La lectura de Ian D. Wilson desliza su mirada sobre la Biblia y no, más bien, sobre los rollos de los Malajim, de Shmuel, o de los Nevi’im. Abre el libro de pasta gruesa y recorre sus páginas de izquierda a derecha y, en el mejor de los casos, de derecha a izquierda. Así es, desafortunadamente, cuando, en su lugar, debería estar desplegando un rollo e, inclusive, recitando sus vocablos —que no palabras—. Es pesadamente fatigoso tener que leer, de inicio a fin, el inveterado descubrimiento del autor: la contradicción de la Biblia.

Hasta el individuo más profano sabe ya eso. Todo detractor barato de las tradiciones monoteístas tira de su arma con ese gatillo. Qué vergonzoso error es querer reconstruir una comunidad de lectores de los últimos siglos a.C. con los andamios de la lectura moderna. Wilson busca, sin provecho, desde luego, la consistencia en una producción textual deliberadamente inconsistente.

Al constantemente iterar la contradicción (the doublethink) en la textualización de la realeza bíblica, ignora dos condiciones básicas de esa específica textualización: (1) que la escritura de la Biblia es una aglutinación, accidentalmente fijada, de estratos redaccionales temporalmente distantes, y (2) que la política es, a la postre, disensión y disputa. En otras palabras, los aleatorios y anónimos redactores de los libros bíblicos, al meter su pluma antes de la canonización —antes, pues, de la inmutabilización— , expresaron su opinión política. ¿Puede esperarse que en libros tales haya consistencia?

Una empresa más sensata, y más conmovedora, sin duda, habría sido entender cómo los judaítas postmonárquicos leían esas inconsistencias. Pero no, por supuesto, bajo esa mirada. Pues calificar un texto de inconsistente es tener en mente la naturaleza ordenada de un texto. Es pensar en términos de sentido moderno un texto que, evidentemente, carece de él.

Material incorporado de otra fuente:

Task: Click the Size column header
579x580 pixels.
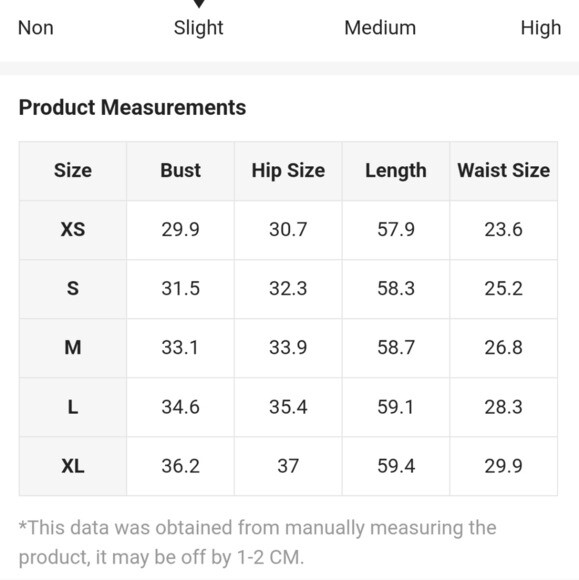Action: 73,171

Y digo evidentemente porque la pista reside en que la Biblia permaneció así, con líneas y párrafos de rompecabezas, por poco menos de dos milenios. Hay que aventurarse a historiar la Biblia, no bajo el signo de la contradicción, sino bajo el de la perduración. Roland Barthes, con su ciencia de la literatura, abrió la vereda a la que aspira una historización tal: hay que descubrir “según qué lógica los sentidos son engendrados de una manera que pueda ser aceptada por la lógica simbólica de los hombres”.4

BIBLIOGRAFÍA

BARTHES, Roland, Crítica y verdad, tr. de José Bianco, Buenos Aires, Siglo XXI, 1972 (1966)

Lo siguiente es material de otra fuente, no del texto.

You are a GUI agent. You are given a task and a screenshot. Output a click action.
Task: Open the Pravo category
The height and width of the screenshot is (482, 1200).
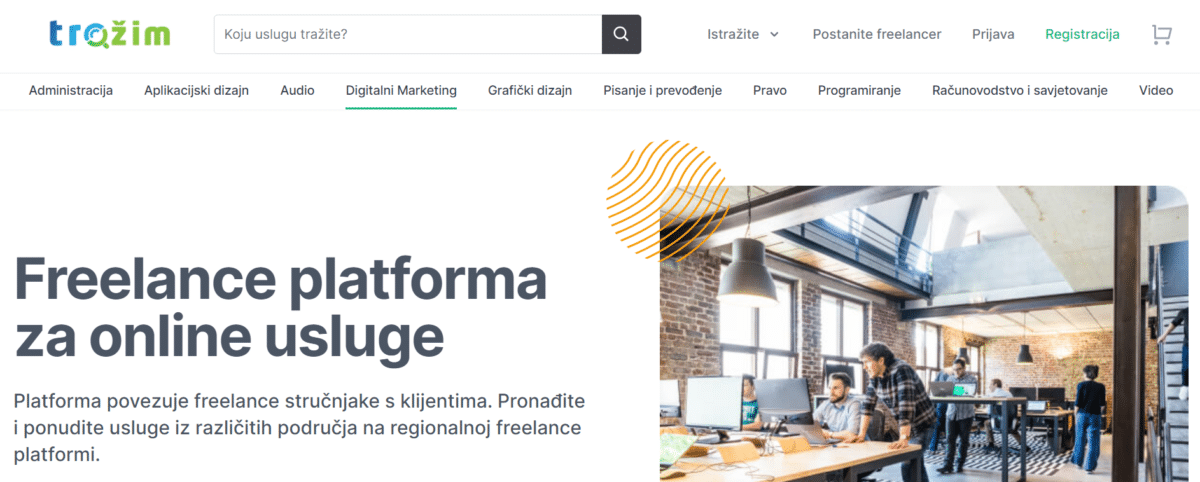[x=770, y=90]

FINKELSTEIN, Israel and Neil Asher Silberman, David and Solomon. In search of the Bible’s Sacred Kings and the Roots of the Western Tradition, New York, New Press, 2006

ORTEGA Y GASSET, José, Misión del bibliotecario (1935), en Obras Completas. Tomo V (1933-1941), Madrid, Revista de Occidente, 1964

TOV, Emanuel, “Chapter Fifteen. The Writing of Early Scrolls: Implications for the Literary Analysis of the Hebrew Scripture”, in Hebrew Bible, Greek Bible and Qumran: Collected Essays, Mohr Siebeck, 2008

Notas

[1]ORTEGA Y GASSET, José, Misión del bibliotecario (1935). Obras Completas. Tomo V (19331941), Madrid, Revista de Occidente,1964, 233.

[2]La complejidad se ilustra al recordar que si un escritor (o, mejor, un inscriptor) buscaba corregir una única palabra, tenía que reescribir el texto entero, en un pergamino totalmente nuevo, en lugar de poner tachaduras. Encima, cualquier avezado exegeta sabrá que no pocas son las intervenciones correctoras. Cf. TOV, Emmanuel, “The Writing of Early Scrolls: Implications for the Literary Analysis of the Hebrew Scripture”, in Hebrew Bible, Greek Bible and Qumran: Collected Essays. Mohr Siebeck, 2008, 220.

[3]Cf. FINKELSTEIN, Israel and Neil Asher Silberman, David and Solomon. In search of the Bible’s Sacred Kings and the Roots of the Western Tradition, New York, New Press, 2006, 543-556 (paginación de eBook).

[4]BARTHES, Roland, Crítica y verdad, traducción de José Bianco, Buenos Aires, Siglo XXI, 1972 (1966), 65.